Relationships among the metabolic patterns that correlate with mnemonic, visuospatial, and mood symptoms in Parkinson's disease.
Academic Article
Overview
abstract
OBJECTIVE: A multivariate analysis of baseline brain metabolism was used to investigate the relationships among pathophysiological mechanisms responsible for cognitive dysfunction and dysphoria in nondemented patients with Parkinson's disease. METHOD: Using [(18)F]fluorodeoxyglucose positron emission tomography and neuropsychological tests, the authors studied 15 nondemented patients who had Parkinson's disease without major depression (DSM-III-R). Their mean age was 59.2 years (SD=9.2), the mean rating of Parkinson's disease stage (Hoehn and Yahr scale) was 3.3 (SD=0.9), and all had Mini-Mental State Examination scores of 24 or higher.
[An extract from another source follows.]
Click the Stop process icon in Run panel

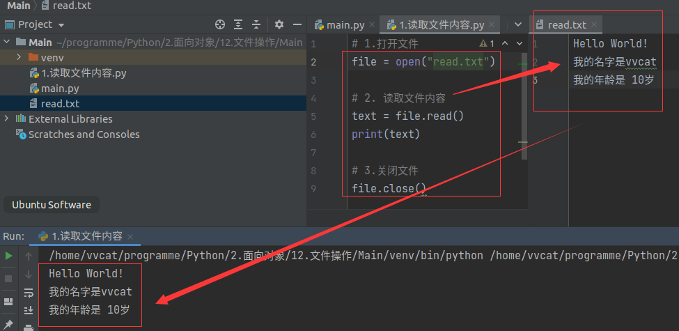coord(9,279)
To identify specific regional patterns of brain metabolism associated with abnormal cognitive and mood functioning, the data were analyzed by using brain-behavior partial least squares. This multivariate voxel-based analysis allowed detection of significant topographic patterns of metabolic activity and quantification of the extent to which each topographic pattern correlated with scores on mnemonic, visuospatial, and dysphoric tests. RESULTS: Two significant, independent topographic patterns were identified. Pattern 1 included parieto-occipito-temporal and medial temporal brain regions, and pattern 2 included the lateral frontal and anterior limbic cortex. Patterns 1 and 2 exhibited a double dissociation in their behavioral correlates: pattern 1 correlated with both visuospatial and mnemonic functioning but not with dysphoria; pattern 2 correlated with dysphoria but not with the cognitive measures. CONCLUSIONS: The authors used the independence of topographic patterns and the size of correlations between topographic patterns and behavior to infer relationships among the pathophysiological processes responsible for the correlations. The finding that mildly abnormal mnemonic and visuospatial functioning correlated with the same topographic pattern suggests that a common pathophysiology underlies this marker of cognition in Parkinson's disease. By contrast, the independence of the two topographic patterns supports the notion that different mechanisms underlie cognitive and dysphoric symptoms in nondemented patients with Parkinson's disease.